• **Requirement**:
Find each line in the material below that contains the string "width" and copy those lines out in full.

[Extracted data entries]
## start

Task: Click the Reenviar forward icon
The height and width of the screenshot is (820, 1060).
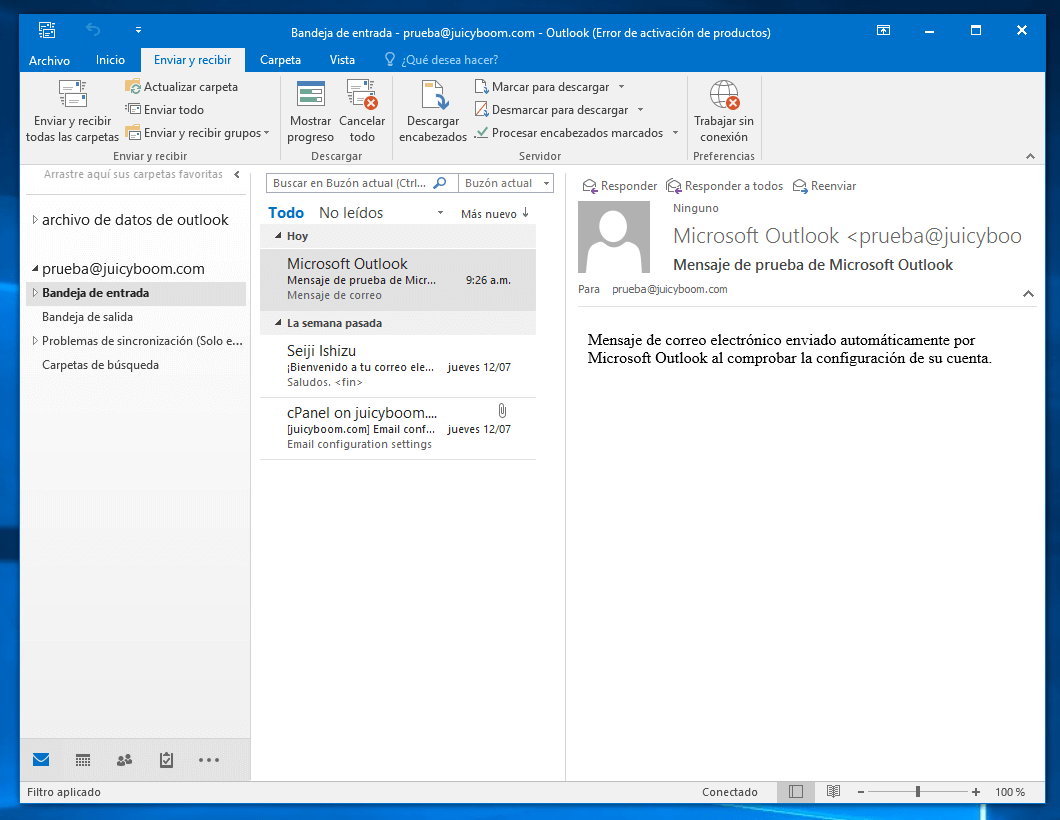Action: click(800, 186)
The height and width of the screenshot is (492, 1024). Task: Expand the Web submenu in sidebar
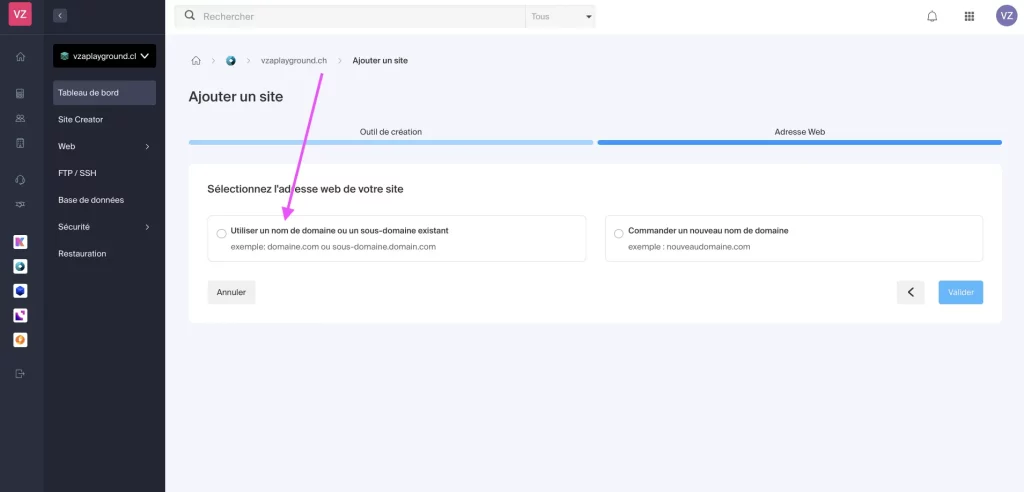pyautogui.click(x=104, y=146)
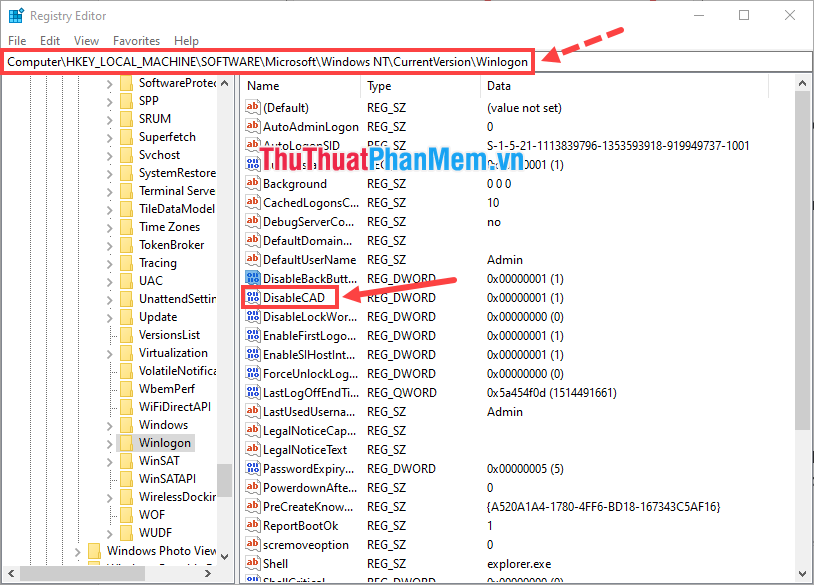Click the icon next to AutoAdminLogon value
The width and height of the screenshot is (814, 585).
(x=253, y=126)
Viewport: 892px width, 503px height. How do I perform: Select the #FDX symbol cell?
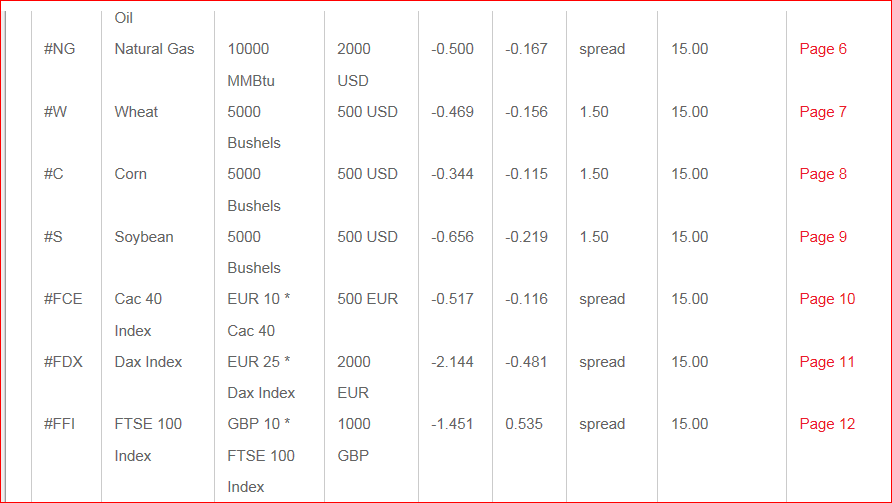click(x=63, y=362)
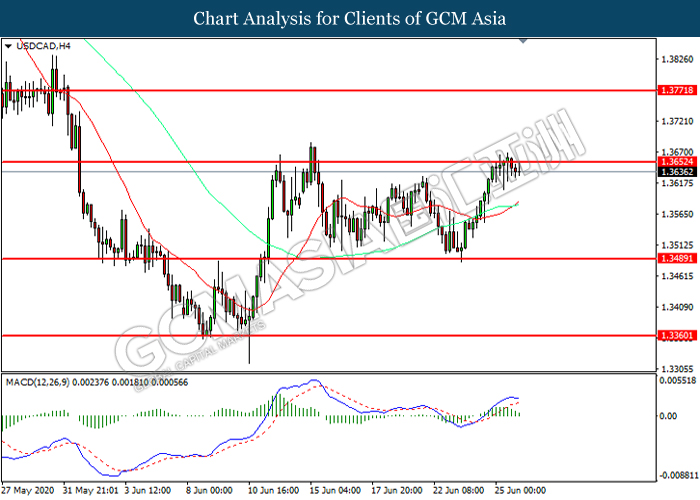Click the current price 1.36362 label
This screenshot has height=500, width=700.
(677, 172)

## end

• **Output for this task**:
The height and width of the screenshot is (820, 1060).
The height and width of the screenshot is (492, 1024). Task: Expand the Web submenu in sidebar
The width and height of the screenshot is (814, 585).
Viewport: 892px width, 503px height. How do I perform: Select the #FDX symbol cell?
This screenshot has height=500, width=700.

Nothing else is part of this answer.